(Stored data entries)
*****

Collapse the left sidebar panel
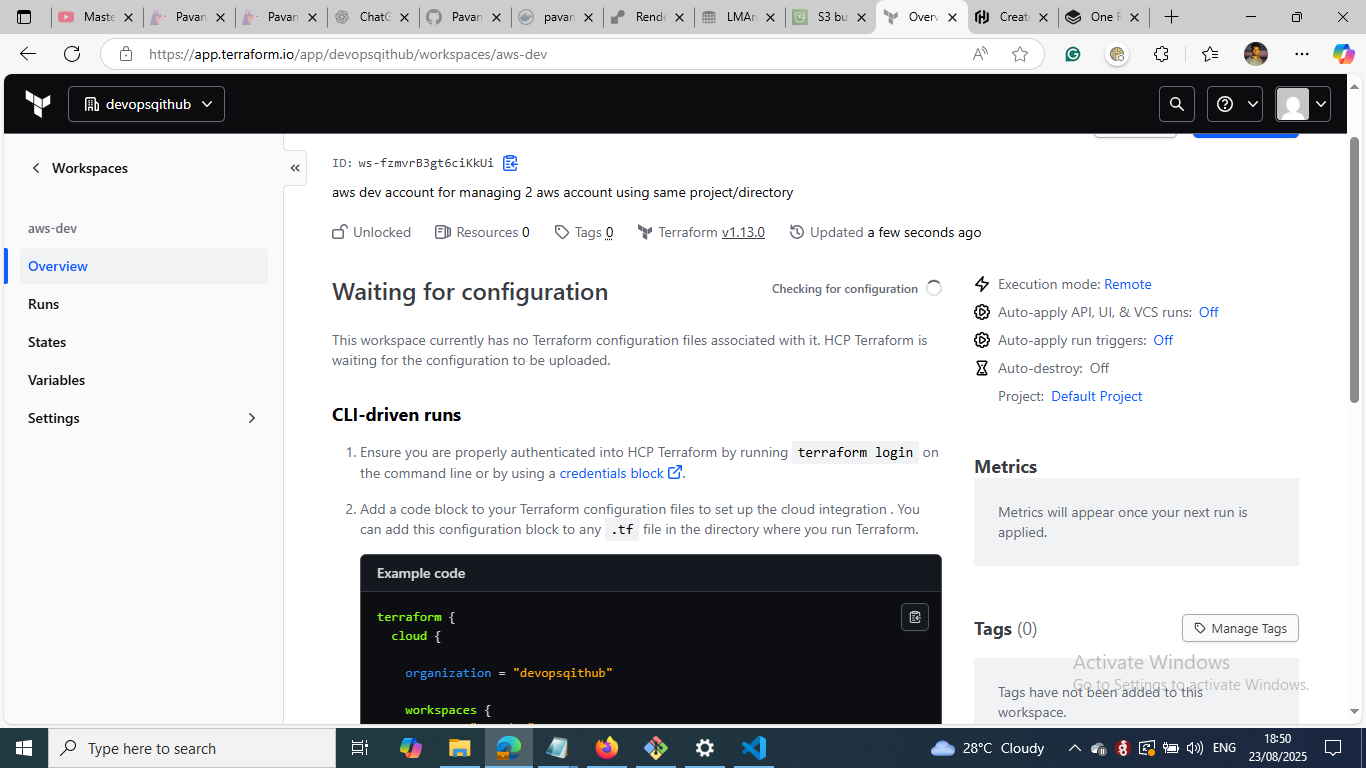This screenshot has width=1366, height=768. pos(295,168)
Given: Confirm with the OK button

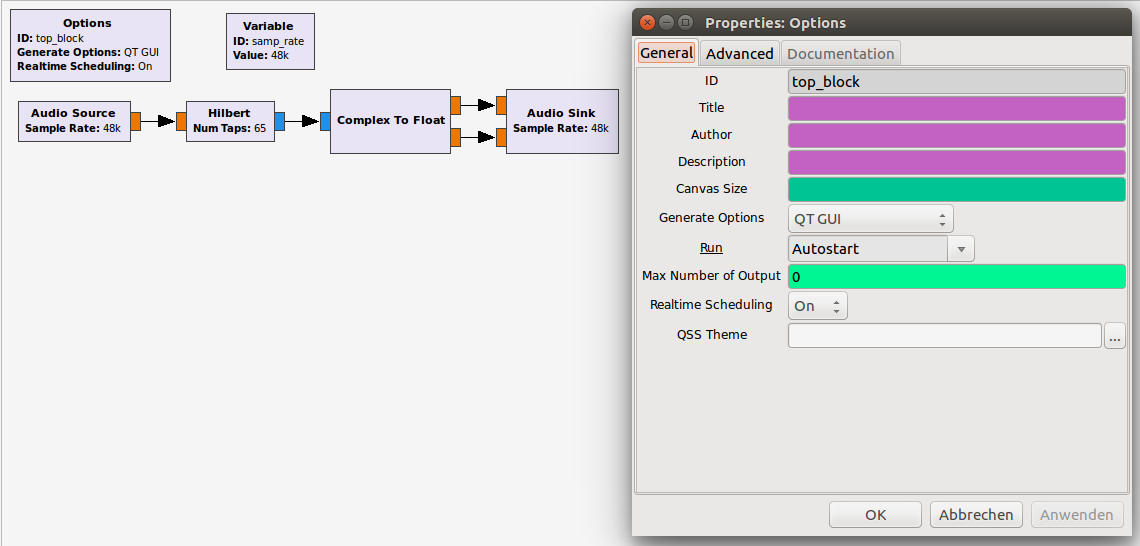Looking at the screenshot, I should click(875, 515).
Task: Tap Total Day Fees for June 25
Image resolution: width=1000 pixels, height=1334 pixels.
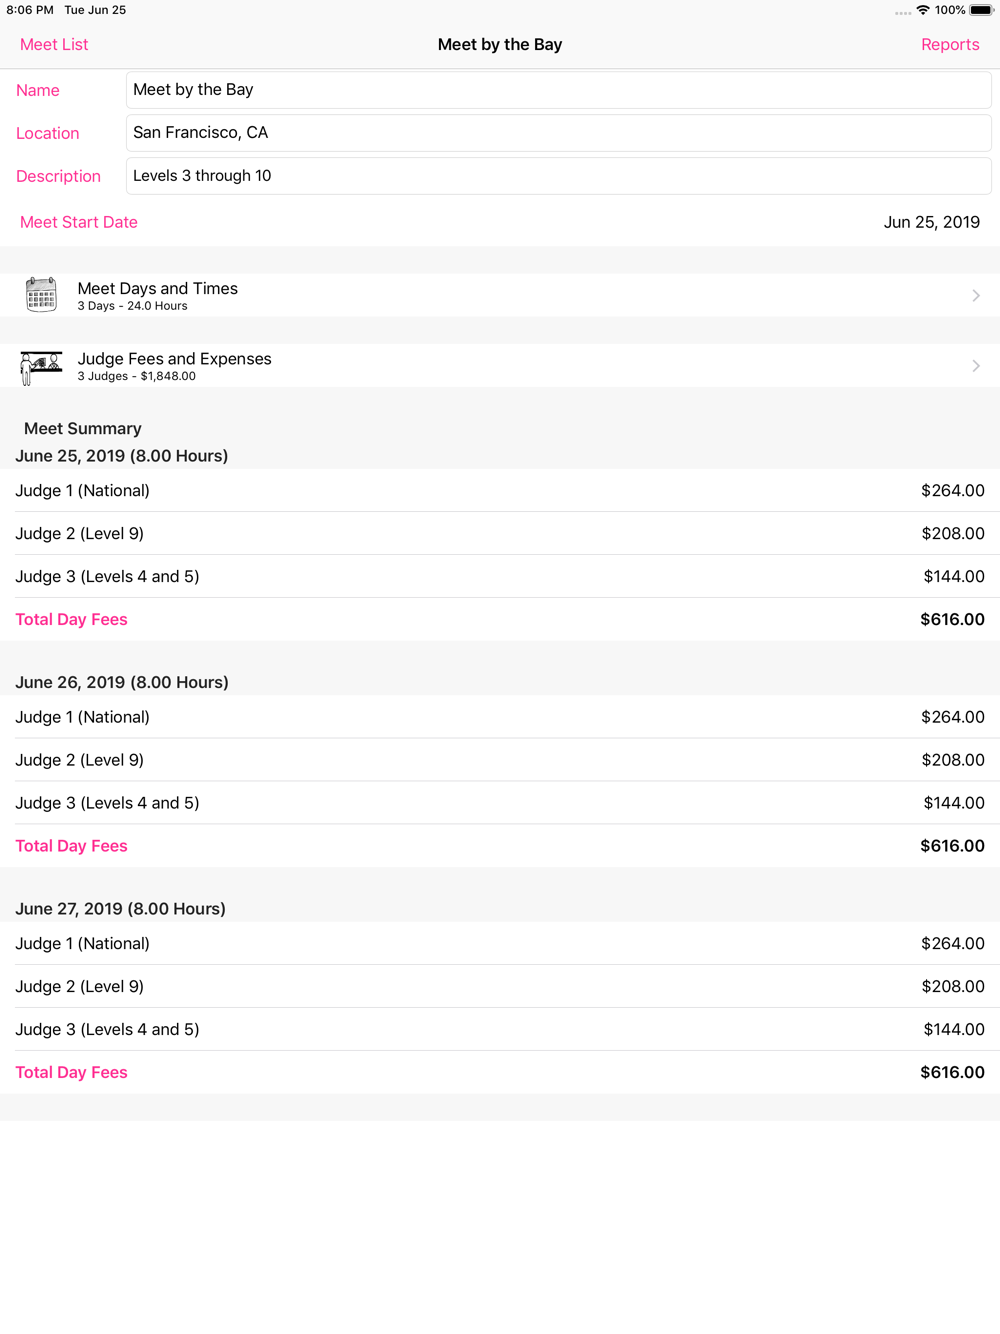Action: click(72, 619)
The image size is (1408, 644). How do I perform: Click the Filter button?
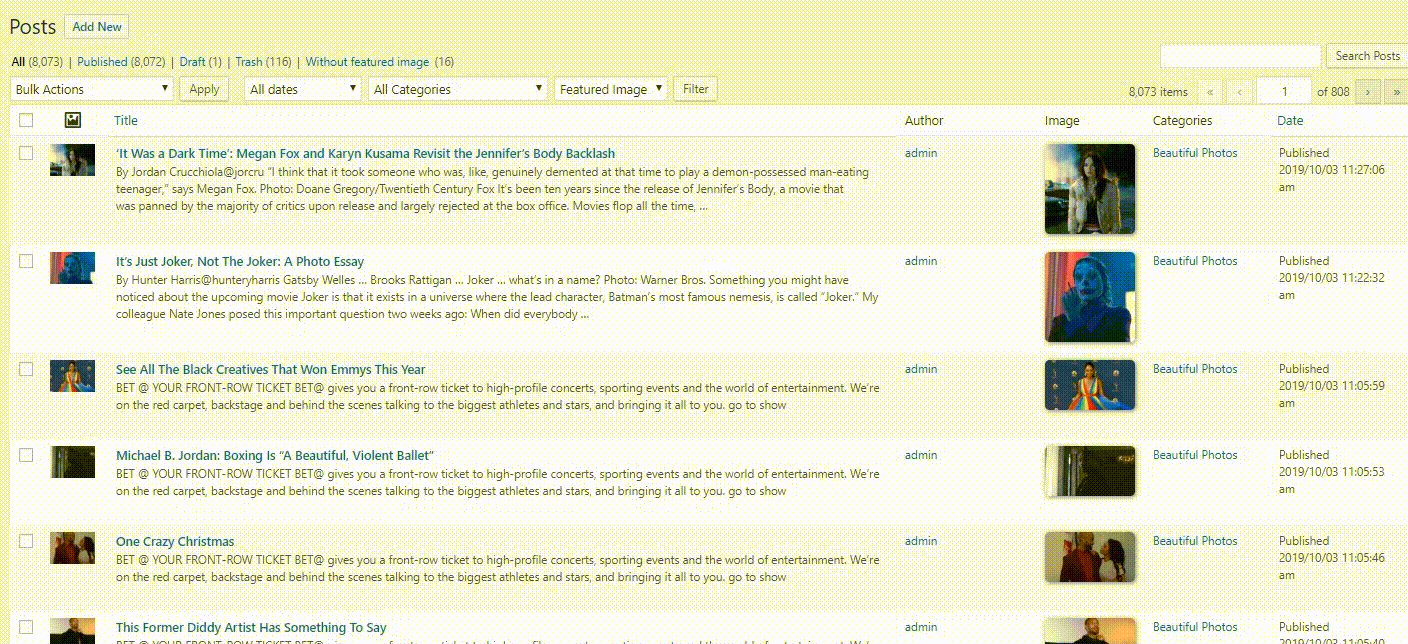pos(695,89)
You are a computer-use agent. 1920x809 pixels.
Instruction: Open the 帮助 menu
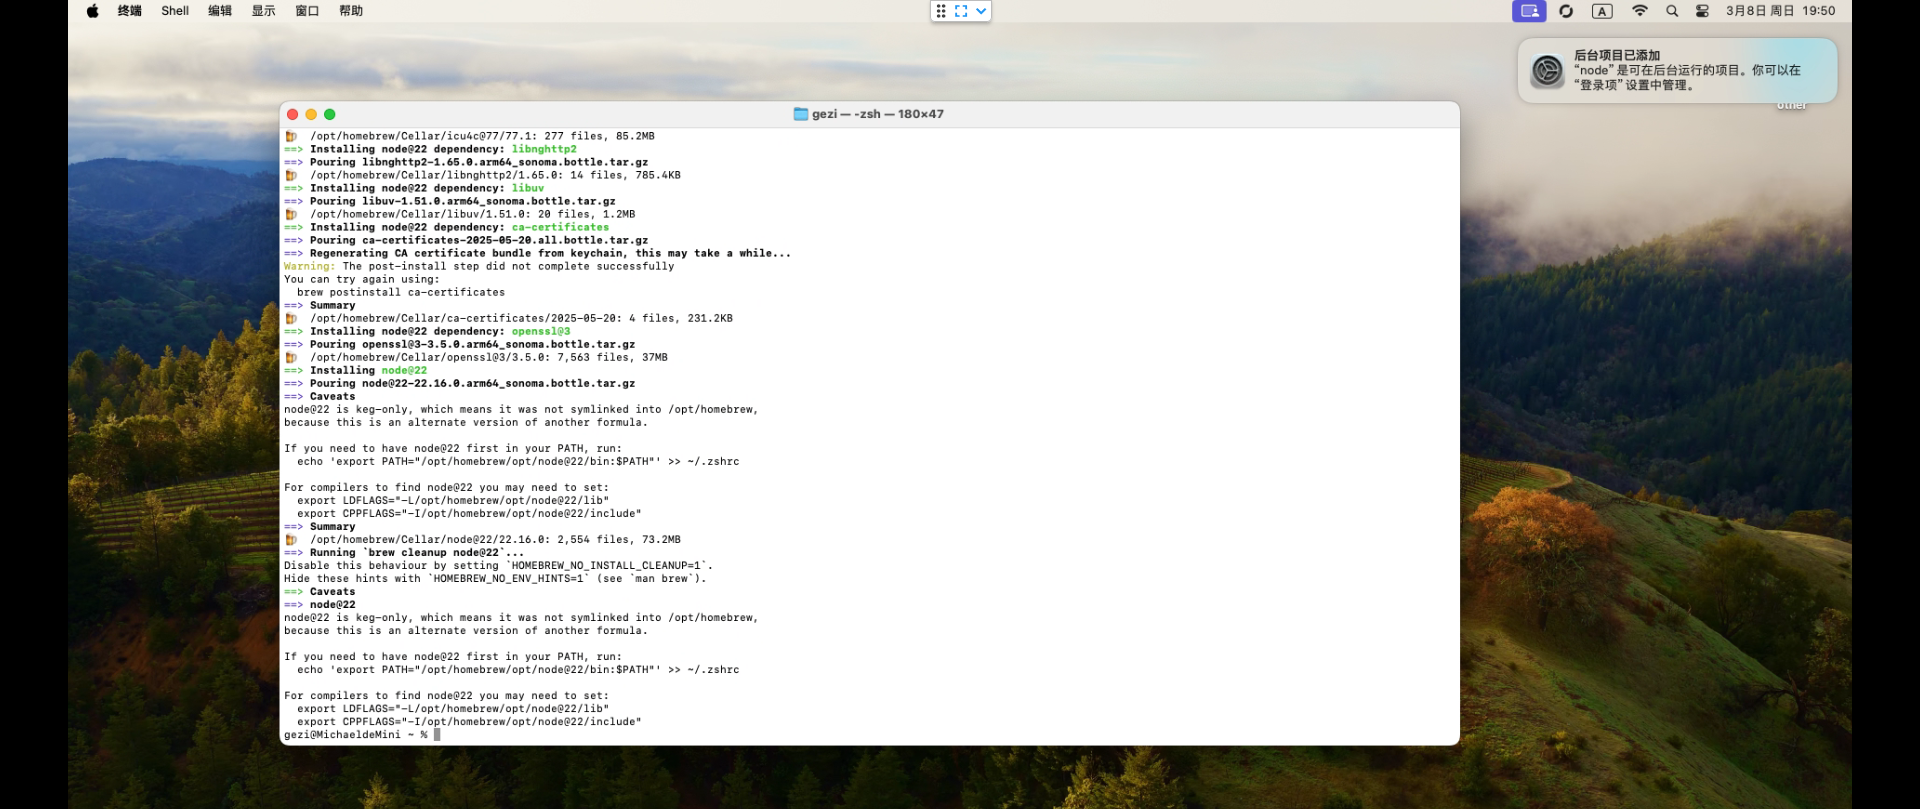tap(351, 11)
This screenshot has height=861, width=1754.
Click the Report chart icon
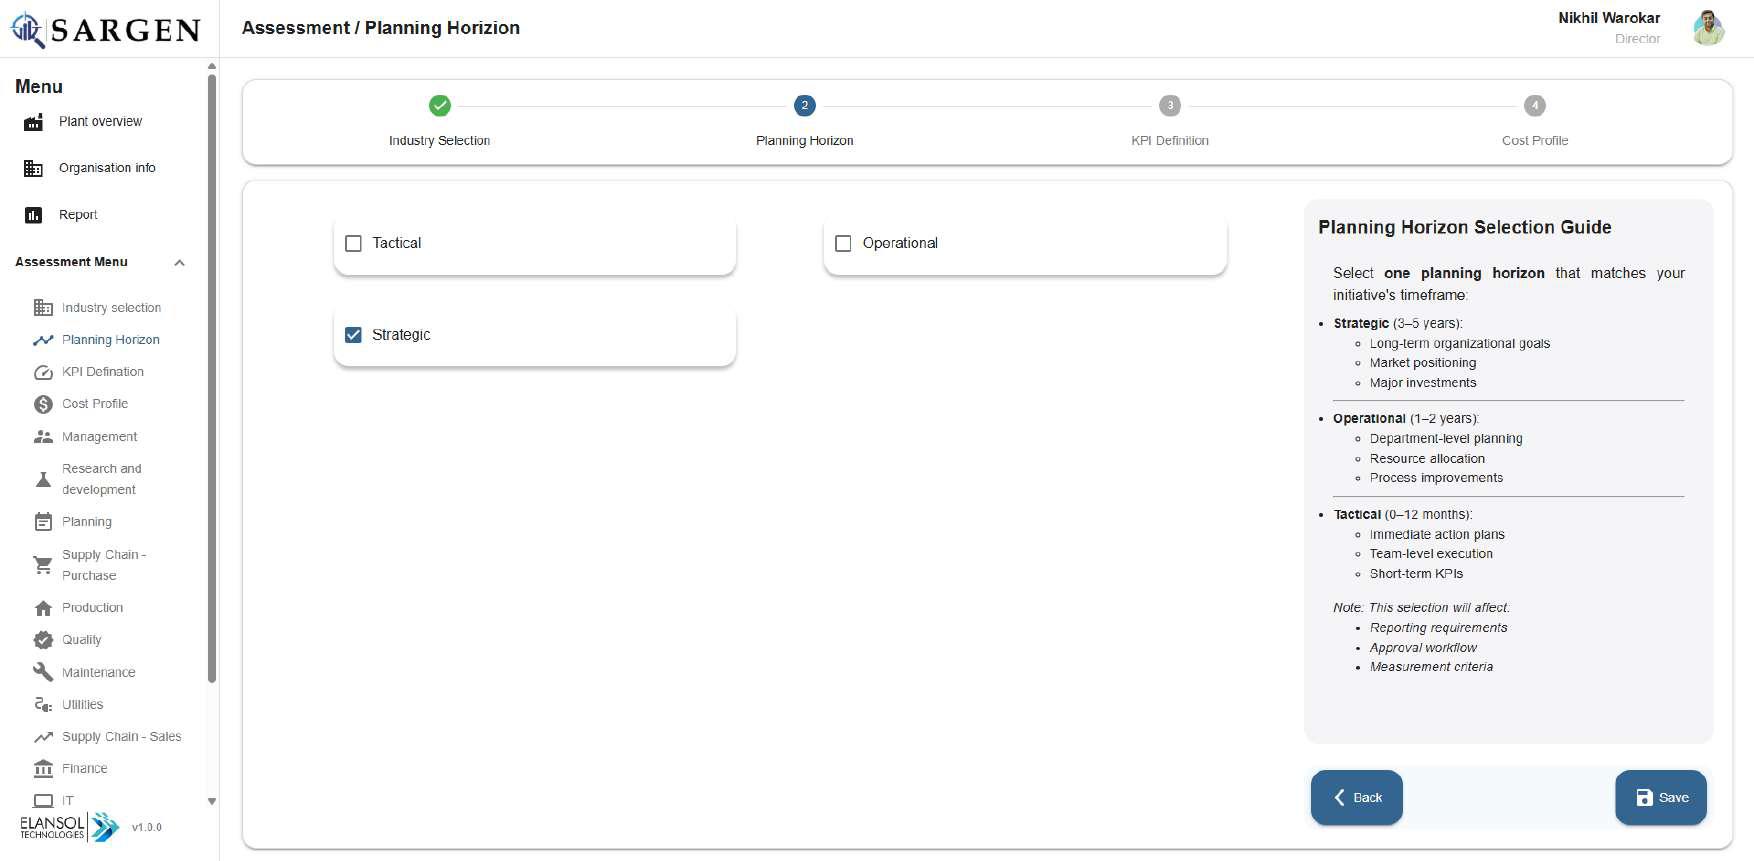click(33, 215)
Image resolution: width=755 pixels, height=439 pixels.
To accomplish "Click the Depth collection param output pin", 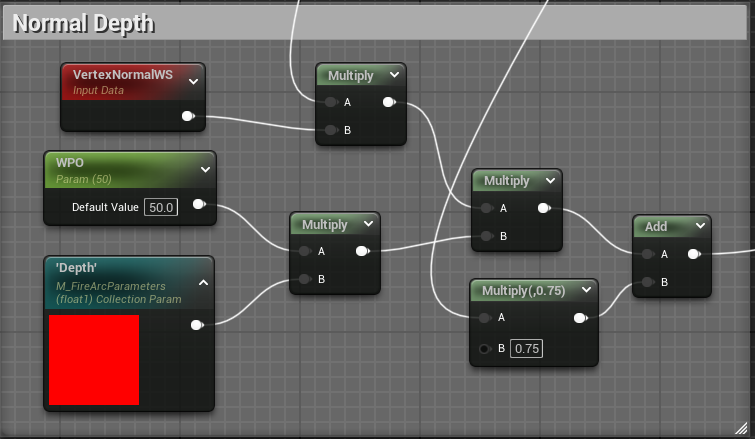I will 197,324.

*****

* DIRECTIONS FOR THIS TASK
Beginning with the line above that has "Given: Confirm with the OK button" and going on through the line that has "Image resolution: width=755", retype every line exactly and add nothing else; drop the pictures.

* TASK ANSWER
Given: Confirm with the OK button

Looking at the screenshot, I should click(875, 515).
Task: Tap Total Day Fees for June 25
Image resolution: width=1000 pixels, height=1334 pixels.
Action: click(72, 619)
The image size is (1408, 644). How do I perform: Click the Filter button?
pos(695,89)
You are a computer-use agent. 1920x809 pixels.
Instruction: Open the 帮助 menu
tap(351, 11)
This screenshot has height=861, width=1754.
Click the Report chart icon
click(33, 215)
Image resolution: width=755 pixels, height=439 pixels.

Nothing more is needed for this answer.